# Moving region and paying car tax - what to do?



## alpinist (Feb 8, 2009)

Anyone know if you move regions and inform DGT etc, do they tell the new area so you get an IVTM bill automatically? Or do you have to go and register your car (again) with the new local town hall yourself?

Thanks


----------



## Barriej (Jul 23, 2012)

From a quick Google search (your welcome)

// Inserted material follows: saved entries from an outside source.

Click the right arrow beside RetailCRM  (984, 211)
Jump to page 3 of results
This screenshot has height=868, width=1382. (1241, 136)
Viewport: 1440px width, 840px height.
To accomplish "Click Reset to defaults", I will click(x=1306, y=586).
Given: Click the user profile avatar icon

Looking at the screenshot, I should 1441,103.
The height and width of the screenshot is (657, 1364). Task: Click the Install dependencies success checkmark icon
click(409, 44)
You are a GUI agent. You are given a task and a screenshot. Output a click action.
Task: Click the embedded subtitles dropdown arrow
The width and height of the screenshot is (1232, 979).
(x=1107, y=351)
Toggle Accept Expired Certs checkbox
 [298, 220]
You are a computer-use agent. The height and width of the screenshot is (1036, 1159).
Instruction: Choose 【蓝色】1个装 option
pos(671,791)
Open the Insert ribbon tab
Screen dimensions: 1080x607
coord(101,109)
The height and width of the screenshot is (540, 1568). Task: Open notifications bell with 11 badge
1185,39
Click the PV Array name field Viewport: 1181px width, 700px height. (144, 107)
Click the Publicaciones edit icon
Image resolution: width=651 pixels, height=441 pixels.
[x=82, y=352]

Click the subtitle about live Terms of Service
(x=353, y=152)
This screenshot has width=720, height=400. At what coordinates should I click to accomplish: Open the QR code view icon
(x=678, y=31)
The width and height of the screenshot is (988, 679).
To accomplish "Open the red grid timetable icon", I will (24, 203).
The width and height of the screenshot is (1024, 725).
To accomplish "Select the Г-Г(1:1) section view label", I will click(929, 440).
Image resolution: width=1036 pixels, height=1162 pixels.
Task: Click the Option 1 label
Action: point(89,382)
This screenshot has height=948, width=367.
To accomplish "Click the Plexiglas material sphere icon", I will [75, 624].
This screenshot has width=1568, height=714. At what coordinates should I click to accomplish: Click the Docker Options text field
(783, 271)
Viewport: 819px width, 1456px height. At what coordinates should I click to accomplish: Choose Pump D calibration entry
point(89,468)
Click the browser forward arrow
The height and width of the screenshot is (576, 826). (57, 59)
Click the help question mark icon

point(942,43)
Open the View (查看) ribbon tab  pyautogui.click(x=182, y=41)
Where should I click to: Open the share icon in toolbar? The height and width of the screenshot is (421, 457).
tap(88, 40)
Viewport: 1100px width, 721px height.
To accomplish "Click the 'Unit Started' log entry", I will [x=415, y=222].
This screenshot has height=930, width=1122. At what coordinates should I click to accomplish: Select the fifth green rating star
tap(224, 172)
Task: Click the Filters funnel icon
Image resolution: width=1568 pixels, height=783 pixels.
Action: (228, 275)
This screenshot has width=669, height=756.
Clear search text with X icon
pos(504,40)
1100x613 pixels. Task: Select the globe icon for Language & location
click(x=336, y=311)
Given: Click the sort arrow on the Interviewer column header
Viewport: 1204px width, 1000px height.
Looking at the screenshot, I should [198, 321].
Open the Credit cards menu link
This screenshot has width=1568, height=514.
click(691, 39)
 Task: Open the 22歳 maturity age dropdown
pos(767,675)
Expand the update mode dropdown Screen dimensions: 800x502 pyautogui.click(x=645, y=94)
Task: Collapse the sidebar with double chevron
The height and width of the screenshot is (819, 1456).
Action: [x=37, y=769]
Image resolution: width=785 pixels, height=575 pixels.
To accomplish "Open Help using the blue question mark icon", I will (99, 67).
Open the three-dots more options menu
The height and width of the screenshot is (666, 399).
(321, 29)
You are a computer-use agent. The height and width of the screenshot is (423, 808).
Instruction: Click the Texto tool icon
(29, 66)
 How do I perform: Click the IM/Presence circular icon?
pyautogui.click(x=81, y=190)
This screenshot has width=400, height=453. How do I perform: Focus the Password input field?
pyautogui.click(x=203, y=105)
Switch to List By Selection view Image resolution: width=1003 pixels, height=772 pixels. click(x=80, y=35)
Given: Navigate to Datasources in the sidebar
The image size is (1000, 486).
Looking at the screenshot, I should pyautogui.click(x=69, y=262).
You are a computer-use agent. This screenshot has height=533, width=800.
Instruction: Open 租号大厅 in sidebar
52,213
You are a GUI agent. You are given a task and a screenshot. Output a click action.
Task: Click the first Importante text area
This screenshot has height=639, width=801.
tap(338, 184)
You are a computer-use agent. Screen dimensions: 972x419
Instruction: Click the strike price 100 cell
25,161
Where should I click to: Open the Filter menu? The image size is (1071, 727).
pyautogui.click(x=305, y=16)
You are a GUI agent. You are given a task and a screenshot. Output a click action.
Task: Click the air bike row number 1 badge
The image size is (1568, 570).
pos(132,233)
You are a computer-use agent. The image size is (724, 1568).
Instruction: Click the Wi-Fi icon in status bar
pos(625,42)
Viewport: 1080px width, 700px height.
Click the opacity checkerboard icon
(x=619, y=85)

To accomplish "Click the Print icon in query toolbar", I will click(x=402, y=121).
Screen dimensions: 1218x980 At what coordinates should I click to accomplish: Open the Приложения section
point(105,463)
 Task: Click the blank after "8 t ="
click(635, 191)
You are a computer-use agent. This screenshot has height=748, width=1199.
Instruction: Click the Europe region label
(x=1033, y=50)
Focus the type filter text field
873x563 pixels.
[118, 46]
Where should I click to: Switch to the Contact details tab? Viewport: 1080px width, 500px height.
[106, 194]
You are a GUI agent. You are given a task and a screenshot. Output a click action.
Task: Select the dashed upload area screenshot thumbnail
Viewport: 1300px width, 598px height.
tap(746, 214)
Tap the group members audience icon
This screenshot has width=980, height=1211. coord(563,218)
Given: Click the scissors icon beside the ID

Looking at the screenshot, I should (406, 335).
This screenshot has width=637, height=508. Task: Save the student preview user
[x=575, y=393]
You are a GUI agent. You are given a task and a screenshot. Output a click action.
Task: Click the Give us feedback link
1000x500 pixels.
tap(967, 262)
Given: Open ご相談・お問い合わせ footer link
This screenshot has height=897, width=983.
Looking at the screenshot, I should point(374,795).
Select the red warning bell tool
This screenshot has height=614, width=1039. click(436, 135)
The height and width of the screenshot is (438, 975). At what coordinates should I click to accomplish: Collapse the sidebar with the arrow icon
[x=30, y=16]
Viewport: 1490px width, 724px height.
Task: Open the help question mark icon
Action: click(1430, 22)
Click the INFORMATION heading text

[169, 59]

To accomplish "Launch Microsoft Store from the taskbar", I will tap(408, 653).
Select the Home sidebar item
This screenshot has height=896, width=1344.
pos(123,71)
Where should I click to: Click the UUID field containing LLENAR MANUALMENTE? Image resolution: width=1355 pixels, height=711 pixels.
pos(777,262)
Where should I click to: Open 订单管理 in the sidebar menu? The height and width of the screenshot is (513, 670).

How to change registered address of vehicle in Spain - Car Insurance Spain


This article tells you how to change registered address of vehicle in Spain. It is also a similar process to change the registered address for your licence




carinsurancespain.es





Was from oct 2019 but should be the same.


----------



## Relyat (Sep 29, 2013)

When I moved I went to speak with the local Police in the town I moved to and they dealt with it all. 
Worth a try as you too might be lucky


----------



## alpinist (Feb 8, 2009)

Barriej said:


> From a quick Google search (your welcome)
> 
> 
> 
> ...


Unfortunately this doesn't really answer my question as it suggests speaking to the town hall first and hoping they inform the DGT. Maybe I wasn't clear enough. I've already told the DGT and now want to know if they'll tell the town hall who will then issue an IVTM bill, or if I have to go to the town hall and request it.


----------



## alpinist (Feb 8, 2009)

Relyat said:


> When I moved I went to speak with the local Police in the town I moved to and they dealt with it all.
> Worth a try as you too might be lucky


Its great when they just help out. Not much chance there for me sadly as I'm not in Spain right now, and unlikely to get back this summer at this rate. If I was, I'd just go to the Town Hall and ask of course.
A relative can intercept the IVTM if it comes by post though, so question is, will it?

I know it can vary: When I imported a car, I had to take up the paperwork and pay it myself. When I bought a car, it must have been done by the dealer as I received a bill in the post (and then set up a direct debit).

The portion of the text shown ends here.